Write out the listing again from the line containing "This screenshot has width=1568, height=777." up to and including the line containing "click(x=39, y=202)", keeping the request lines unchanged and shifting every coordinate in the answers up by 110. Include only those lines.

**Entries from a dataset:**
-- BEGIN --

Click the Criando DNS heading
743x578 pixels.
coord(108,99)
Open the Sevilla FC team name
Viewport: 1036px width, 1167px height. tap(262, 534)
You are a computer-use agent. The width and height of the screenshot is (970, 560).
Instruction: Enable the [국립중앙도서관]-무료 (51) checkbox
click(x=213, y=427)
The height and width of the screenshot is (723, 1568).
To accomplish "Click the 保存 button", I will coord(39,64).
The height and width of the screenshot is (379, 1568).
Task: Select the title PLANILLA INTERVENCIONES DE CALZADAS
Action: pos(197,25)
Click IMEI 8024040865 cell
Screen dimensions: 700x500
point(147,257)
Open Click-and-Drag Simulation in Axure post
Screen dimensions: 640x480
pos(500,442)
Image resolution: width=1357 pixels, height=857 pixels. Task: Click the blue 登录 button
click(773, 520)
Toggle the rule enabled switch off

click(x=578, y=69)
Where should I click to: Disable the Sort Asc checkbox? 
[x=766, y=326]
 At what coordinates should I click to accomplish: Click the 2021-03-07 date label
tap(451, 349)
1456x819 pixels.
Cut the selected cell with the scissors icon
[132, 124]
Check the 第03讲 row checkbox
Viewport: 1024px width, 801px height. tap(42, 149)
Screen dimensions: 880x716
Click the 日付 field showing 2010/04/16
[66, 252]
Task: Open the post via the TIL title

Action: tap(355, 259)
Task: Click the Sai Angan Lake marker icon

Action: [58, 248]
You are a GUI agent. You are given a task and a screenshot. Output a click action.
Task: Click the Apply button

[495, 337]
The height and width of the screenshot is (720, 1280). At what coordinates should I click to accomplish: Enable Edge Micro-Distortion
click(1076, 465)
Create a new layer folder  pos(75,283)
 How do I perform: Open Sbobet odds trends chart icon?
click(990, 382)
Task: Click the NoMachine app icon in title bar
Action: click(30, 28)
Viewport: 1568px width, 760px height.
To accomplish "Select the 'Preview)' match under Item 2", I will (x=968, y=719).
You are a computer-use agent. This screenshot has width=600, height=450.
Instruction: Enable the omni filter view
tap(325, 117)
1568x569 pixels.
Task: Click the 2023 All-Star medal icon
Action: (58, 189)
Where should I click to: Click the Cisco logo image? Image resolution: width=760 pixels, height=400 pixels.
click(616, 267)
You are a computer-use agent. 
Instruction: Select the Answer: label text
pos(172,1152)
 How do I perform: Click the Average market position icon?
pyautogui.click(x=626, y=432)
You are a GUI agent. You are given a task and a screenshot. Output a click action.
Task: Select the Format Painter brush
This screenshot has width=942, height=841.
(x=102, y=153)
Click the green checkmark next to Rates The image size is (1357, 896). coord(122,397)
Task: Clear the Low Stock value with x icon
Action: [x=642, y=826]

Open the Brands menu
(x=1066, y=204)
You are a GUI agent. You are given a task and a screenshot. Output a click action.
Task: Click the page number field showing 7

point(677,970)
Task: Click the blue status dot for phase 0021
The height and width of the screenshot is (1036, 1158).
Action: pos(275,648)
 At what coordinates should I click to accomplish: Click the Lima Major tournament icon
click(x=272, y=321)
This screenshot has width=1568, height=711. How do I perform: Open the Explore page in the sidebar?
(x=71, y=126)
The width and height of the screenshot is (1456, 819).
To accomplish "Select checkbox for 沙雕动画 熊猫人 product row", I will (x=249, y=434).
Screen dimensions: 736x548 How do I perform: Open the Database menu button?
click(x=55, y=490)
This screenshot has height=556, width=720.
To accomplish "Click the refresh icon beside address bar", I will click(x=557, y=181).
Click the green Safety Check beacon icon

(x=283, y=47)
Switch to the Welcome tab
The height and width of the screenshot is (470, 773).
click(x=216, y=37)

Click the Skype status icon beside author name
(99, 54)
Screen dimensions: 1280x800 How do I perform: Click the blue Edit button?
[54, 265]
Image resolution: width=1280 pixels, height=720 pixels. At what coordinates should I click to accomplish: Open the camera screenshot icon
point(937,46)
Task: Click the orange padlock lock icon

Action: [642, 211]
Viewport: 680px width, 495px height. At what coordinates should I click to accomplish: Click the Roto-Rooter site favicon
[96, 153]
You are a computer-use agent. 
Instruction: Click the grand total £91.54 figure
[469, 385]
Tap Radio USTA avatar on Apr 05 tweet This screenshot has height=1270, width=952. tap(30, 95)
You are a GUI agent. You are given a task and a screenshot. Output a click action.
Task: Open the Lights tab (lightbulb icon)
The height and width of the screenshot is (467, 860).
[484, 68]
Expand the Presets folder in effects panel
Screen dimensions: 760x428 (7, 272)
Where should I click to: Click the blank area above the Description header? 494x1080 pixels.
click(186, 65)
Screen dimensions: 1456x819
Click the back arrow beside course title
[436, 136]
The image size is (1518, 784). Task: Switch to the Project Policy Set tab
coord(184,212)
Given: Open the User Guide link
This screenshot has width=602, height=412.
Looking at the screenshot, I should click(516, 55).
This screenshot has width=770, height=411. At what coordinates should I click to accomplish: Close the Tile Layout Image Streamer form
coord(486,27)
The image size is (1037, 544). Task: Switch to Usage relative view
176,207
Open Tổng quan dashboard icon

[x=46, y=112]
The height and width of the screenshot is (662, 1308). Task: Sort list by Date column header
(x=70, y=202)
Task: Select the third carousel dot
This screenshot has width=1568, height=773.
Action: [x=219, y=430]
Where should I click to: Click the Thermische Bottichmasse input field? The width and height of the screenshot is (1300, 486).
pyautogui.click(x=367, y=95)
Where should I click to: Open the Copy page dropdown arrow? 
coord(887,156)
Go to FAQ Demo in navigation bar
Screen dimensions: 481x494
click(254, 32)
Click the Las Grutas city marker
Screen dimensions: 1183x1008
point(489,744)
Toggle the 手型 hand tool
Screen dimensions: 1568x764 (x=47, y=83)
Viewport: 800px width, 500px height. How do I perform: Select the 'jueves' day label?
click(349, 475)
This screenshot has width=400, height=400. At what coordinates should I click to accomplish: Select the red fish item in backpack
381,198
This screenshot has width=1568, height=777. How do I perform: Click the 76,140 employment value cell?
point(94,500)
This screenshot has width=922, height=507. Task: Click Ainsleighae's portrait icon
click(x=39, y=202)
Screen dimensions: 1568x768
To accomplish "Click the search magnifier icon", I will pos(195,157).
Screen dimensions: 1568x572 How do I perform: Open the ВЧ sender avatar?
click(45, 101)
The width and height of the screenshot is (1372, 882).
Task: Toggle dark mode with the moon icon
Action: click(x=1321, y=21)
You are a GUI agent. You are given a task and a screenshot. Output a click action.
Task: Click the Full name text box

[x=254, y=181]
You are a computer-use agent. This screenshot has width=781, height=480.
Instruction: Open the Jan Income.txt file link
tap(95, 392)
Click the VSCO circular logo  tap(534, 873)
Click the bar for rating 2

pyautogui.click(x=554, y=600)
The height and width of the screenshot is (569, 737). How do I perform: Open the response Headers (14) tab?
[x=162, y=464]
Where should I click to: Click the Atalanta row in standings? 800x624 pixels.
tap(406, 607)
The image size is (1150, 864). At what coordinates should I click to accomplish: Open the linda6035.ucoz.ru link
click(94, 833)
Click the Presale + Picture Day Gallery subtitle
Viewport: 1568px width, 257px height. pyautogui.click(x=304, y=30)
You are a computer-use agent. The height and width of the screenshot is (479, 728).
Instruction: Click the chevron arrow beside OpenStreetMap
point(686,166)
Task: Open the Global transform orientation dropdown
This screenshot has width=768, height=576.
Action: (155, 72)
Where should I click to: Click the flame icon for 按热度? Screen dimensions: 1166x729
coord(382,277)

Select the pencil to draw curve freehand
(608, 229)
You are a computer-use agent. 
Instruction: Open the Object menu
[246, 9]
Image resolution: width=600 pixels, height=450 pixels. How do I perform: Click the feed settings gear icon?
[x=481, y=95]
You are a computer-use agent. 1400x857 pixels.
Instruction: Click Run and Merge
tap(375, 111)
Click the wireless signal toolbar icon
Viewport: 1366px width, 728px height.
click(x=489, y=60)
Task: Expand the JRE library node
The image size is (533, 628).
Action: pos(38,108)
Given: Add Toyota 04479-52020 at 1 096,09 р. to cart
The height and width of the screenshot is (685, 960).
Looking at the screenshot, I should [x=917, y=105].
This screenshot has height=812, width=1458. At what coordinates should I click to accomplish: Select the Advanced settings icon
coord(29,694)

-- END --

**The solution:**
This screenshot has width=1568, height=777. How do I perform: Click the 76,140 employment value cell?
point(204,610)
This screenshot has width=922, height=507. Task: Click Ainsleighae's portrait icon
click(x=149, y=312)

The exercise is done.